> **Task description**
Output all of the data below exactly as given.

+++ Available records +++

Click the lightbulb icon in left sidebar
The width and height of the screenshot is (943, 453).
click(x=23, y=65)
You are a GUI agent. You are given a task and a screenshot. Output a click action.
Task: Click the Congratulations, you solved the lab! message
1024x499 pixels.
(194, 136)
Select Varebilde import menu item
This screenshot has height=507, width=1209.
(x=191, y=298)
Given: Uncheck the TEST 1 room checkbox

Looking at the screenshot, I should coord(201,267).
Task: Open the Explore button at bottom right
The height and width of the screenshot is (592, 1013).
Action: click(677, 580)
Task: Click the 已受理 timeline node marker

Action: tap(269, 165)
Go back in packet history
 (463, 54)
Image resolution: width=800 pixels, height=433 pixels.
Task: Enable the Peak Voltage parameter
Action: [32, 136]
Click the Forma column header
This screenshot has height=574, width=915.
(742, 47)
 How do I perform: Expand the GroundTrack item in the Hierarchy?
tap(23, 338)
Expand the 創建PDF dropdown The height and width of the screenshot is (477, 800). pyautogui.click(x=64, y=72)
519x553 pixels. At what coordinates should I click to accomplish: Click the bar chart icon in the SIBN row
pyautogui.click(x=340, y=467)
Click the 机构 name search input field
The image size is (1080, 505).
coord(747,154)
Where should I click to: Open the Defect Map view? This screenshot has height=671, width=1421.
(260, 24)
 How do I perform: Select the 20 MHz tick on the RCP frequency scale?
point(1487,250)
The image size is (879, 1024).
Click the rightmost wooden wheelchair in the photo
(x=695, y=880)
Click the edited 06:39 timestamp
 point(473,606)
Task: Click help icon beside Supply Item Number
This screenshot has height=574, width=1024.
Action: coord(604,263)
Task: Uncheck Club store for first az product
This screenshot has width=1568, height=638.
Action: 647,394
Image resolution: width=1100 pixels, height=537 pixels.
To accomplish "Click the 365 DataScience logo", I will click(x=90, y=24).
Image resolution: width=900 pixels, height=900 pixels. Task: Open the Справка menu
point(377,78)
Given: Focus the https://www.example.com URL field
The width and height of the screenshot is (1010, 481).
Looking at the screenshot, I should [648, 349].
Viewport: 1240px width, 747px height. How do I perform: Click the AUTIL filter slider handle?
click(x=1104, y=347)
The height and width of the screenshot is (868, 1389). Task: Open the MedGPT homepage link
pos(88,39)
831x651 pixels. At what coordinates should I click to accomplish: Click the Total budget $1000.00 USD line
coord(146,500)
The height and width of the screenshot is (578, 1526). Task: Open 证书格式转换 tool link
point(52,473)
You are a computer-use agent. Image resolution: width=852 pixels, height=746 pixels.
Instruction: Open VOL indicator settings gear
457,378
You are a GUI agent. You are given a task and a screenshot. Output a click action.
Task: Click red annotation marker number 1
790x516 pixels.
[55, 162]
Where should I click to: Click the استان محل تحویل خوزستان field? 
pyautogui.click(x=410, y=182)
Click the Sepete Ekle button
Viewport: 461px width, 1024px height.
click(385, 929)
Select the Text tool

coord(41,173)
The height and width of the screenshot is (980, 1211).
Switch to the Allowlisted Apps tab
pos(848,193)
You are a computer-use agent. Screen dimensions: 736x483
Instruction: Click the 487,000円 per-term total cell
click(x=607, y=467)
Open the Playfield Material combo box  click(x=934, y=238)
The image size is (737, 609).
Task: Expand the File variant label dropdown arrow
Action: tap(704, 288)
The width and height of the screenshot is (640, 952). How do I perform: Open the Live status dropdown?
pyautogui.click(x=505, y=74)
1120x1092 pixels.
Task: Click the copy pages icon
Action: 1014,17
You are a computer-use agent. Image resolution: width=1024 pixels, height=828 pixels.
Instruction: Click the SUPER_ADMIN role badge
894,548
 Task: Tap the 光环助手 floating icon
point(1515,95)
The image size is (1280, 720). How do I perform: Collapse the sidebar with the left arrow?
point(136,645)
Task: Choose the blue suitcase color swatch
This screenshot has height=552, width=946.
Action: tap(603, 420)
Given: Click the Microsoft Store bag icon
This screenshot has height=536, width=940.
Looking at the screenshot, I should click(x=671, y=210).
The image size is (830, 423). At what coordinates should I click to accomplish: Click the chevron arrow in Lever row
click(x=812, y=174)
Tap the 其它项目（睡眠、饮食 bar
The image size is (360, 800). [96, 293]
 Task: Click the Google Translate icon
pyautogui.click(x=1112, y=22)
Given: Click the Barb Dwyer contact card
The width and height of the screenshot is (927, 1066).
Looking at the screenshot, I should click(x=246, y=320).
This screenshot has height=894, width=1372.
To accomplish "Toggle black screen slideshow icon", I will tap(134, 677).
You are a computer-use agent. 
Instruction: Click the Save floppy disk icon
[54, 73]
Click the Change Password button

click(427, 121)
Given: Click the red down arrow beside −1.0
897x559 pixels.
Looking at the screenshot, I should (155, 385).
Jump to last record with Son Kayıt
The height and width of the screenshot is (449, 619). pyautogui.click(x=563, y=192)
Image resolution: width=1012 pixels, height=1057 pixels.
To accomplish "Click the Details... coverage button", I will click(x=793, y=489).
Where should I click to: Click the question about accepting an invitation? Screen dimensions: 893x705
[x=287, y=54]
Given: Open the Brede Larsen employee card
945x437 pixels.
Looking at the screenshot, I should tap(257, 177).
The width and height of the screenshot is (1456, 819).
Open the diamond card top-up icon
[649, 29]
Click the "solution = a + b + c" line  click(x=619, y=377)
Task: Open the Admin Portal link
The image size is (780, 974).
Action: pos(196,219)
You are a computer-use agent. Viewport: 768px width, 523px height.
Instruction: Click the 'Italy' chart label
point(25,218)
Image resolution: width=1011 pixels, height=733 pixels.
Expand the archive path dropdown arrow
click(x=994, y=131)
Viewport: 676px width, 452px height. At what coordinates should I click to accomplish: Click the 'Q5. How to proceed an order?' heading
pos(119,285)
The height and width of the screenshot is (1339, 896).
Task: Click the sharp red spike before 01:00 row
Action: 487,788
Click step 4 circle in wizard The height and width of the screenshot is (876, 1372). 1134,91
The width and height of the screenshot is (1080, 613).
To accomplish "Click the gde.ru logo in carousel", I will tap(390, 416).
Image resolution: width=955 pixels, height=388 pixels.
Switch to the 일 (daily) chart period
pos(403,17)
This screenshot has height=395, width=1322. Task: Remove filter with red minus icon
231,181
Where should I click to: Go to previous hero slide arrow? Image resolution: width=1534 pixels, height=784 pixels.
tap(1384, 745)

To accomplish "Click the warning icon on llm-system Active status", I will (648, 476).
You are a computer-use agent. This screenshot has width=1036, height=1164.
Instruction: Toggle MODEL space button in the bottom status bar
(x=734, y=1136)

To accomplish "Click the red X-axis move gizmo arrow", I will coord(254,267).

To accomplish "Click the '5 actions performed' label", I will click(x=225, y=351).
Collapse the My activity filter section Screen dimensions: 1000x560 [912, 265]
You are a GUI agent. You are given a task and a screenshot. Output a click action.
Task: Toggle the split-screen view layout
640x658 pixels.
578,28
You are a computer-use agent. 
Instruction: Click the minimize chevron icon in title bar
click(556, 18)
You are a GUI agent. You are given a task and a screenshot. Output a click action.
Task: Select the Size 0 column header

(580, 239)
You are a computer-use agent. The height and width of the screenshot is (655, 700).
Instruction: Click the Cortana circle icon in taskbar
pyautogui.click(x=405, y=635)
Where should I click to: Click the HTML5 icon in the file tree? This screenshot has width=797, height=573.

+++

> **Completed exercise**
Click the lightbulb icon in left sidebar
The width and height of the screenshot is (943, 453).
click(x=23, y=65)
You are a GUI agent. You are given a task and a screenshot. Output a click action.
Task: Click the Congratulations, you solved the lab! message
1024x499 pixels.
(194, 136)
Select Varebilde import menu item
This screenshot has height=507, width=1209.
(x=191, y=298)
Given: Uncheck the TEST 1 room checkbox

Looking at the screenshot, I should coord(201,267).
Task: Open the Explore button at bottom right
The height and width of the screenshot is (592, 1013).
Action: click(677, 580)
Task: Click the 已受理 timeline node marker

Action: tap(269, 165)
Go back in packet history
 (463, 54)
Image resolution: width=800 pixels, height=433 pixels.
Task: Enable the Peak Voltage parameter
Action: [32, 136]
Click the Forma column header
This screenshot has height=574, width=915.
(742, 47)
 How do I perform: Expand the GroundTrack item in the Hierarchy?
tap(23, 338)
Expand the 創建PDF dropdown The height and width of the screenshot is (477, 800). pyautogui.click(x=64, y=72)
519x553 pixels. At what coordinates should I click to accomplish: Click the bar chart icon in the SIBN row
pyautogui.click(x=340, y=467)
Click the 机构 name search input field
The image size is (1080, 505).
coord(747,154)
Where should I click to: Open the Defect Map view? This screenshot has height=671, width=1421.
(260, 24)
 How do I perform: Select the 20 MHz tick on the RCP frequency scale?
point(1487,250)
The image size is (879, 1024).
Click the rightmost wooden wheelchair in the photo
(x=695, y=880)
Click the edited 06:39 timestamp
 point(473,606)
Task: Click help icon beside Supply Item Number
This screenshot has height=574, width=1024.
Action: coord(604,263)
Task: Uncheck Club store for first az product
This screenshot has width=1568, height=638.
Action: 647,394
Image resolution: width=1100 pixels, height=537 pixels.
To accomplish "Click the 365 DataScience logo", I will click(x=90, y=24).
Image resolution: width=900 pixels, height=900 pixels. Task: Open the Справка menu
point(377,78)
Given: Focus the https://www.example.com URL field
The width and height of the screenshot is (1010, 481).
Looking at the screenshot, I should [648, 349].
Viewport: 1240px width, 747px height. How do I perform: Click the AUTIL filter slider handle?
click(x=1104, y=347)
The height and width of the screenshot is (868, 1389). Task: Open the MedGPT homepage link
pos(88,39)
831x651 pixels. At what coordinates should I click to accomplish: Click the Total budget $1000.00 USD line
coord(146,500)
The height and width of the screenshot is (578, 1526). Task: Open 证书格式转换 tool link
point(52,473)
You are a computer-use agent. Image resolution: width=852 pixels, height=746 pixels.
Instruction: Open VOL indicator settings gear
457,378
You are a GUI agent. You are given a task and a screenshot. Output a click action.
Task: Click red annotation marker number 1
790x516 pixels.
[55, 162]
Where should I click to: Click the استان محل تحویل خوزستان field? 
pyautogui.click(x=410, y=182)
Click the Sepete Ekle button
Viewport: 461px width, 1024px height.
click(385, 929)
Select the Text tool

coord(41,173)
The height and width of the screenshot is (980, 1211).
Switch to the Allowlisted Apps tab
pos(848,193)
You are a computer-use agent. Screen dimensions: 736x483
Instruction: Click the 487,000円 per-term total cell
click(x=607, y=467)
Open the Playfield Material combo box  click(x=934, y=238)
The image size is (737, 609).
Task: Expand the File variant label dropdown arrow
Action: tap(704, 288)
The width and height of the screenshot is (640, 952). How do I perform: Open the Live status dropdown?
pyautogui.click(x=505, y=74)
1120x1092 pixels.
Task: Click the copy pages icon
Action: 1014,17
You are a computer-use agent. Image resolution: width=1024 pixels, height=828 pixels.
Instruction: Click the SUPER_ADMIN role badge
894,548
 Task: Tap the 光环助手 floating icon
point(1515,95)
The image size is (1280, 720). How do I perform: Collapse the sidebar with the left arrow?
point(136,645)
Task: Choose the blue suitcase color swatch
This screenshot has height=552, width=946.
Action: tap(603, 420)
Given: Click the Microsoft Store bag icon
This screenshot has height=536, width=940.
Looking at the screenshot, I should click(x=671, y=210).
The image size is (830, 423). At what coordinates should I click to accomplish: Click the chevron arrow in Lever row
click(x=812, y=174)
Tap the 其它项目（睡眠、饮食 bar
The image size is (360, 800). [96, 293]
 Task: Click the Google Translate icon
pyautogui.click(x=1112, y=22)
Given: Click the Barb Dwyer contact card
The width and height of the screenshot is (927, 1066).
Looking at the screenshot, I should click(x=246, y=320).
This screenshot has height=894, width=1372.
To accomplish "Toggle black screen slideshow icon", I will tap(134, 677).
You are a computer-use agent. 
Instruction: Click the Save floppy disk icon
[54, 73]
Click the Change Password button

click(427, 121)
Given: Click the red down arrow beside −1.0
897x559 pixels.
Looking at the screenshot, I should (155, 385).
Jump to last record with Son Kayıt
The height and width of the screenshot is (449, 619). pyautogui.click(x=563, y=192)
Image resolution: width=1012 pixels, height=1057 pixels.
To accomplish "Click the Details... coverage button", I will click(x=793, y=489).
Where should I click to: Click the question about accepting an invitation? Screen dimensions: 893x705
[x=287, y=54]
Given: Open the Brede Larsen employee card
945x437 pixels.
Looking at the screenshot, I should tap(257, 177).
The width and height of the screenshot is (1456, 819).
Open the diamond card top-up icon
[649, 29]
Click the "solution = a + b + c" line  click(x=619, y=377)
Task: Open the Admin Portal link
The image size is (780, 974).
Action: pos(196,219)
You are a computer-use agent. Viewport: 768px width, 523px height.
Instruction: Click the 'Italy' chart label
point(25,218)
Image resolution: width=1011 pixels, height=733 pixels.
Expand the archive path dropdown arrow
click(x=994, y=131)
Viewport: 676px width, 452px height. At what coordinates should I click to accomplish: Click the 'Q5. How to proceed an order?' heading
pos(119,285)
The height and width of the screenshot is (1339, 896).
Task: Click the sharp red spike before 01:00 row
Action: 487,788
Click step 4 circle in wizard The height and width of the screenshot is (876, 1372). 1134,91
The width and height of the screenshot is (1080, 613).
To accomplish "Click the gde.ru logo in carousel", I will tap(390, 416).
Image resolution: width=955 pixels, height=388 pixels.
Switch to the 일 (daily) chart period
pos(403,17)
This screenshot has height=395, width=1322. Task: Remove filter with red minus icon
231,181
Where should I click to: Go to previous hero slide arrow? Image resolution: width=1534 pixels, height=784 pixels.
tap(1384, 745)

To accomplish "Click the warning icon on llm-system Active status", I will (648, 476).
You are a computer-use agent. This screenshot has width=1036, height=1164.
Instruction: Toggle MODEL space button in the bottom status bar
(x=734, y=1136)

To accomplish "Click the red X-axis move gizmo arrow", I will coord(254,267).

To accomplish "Click the '5 actions performed' label", I will click(x=225, y=351).
Collapse the My activity filter section Screen dimensions: 1000x560 [912, 265]
You are a GUI agent. You are given a task and a screenshot. Output a click action.
Task: Toggle the split-screen view layout
640x658 pixels.
578,28
You are a computer-use agent. 
Instruction: Click the minimize chevron icon in title bar
click(556, 18)
You are a GUI agent. You are given a task and a screenshot. Output a click action.
Task: Select the Size 0 column header

(580, 239)
You are a computer-use agent. The height and width of the screenshot is (655, 700).
Instruction: Click the Cortana circle icon in taskbar
pyautogui.click(x=405, y=635)
Where should I click to: Click the HTML5 icon in the file tree? This screenshot has width=797, height=573.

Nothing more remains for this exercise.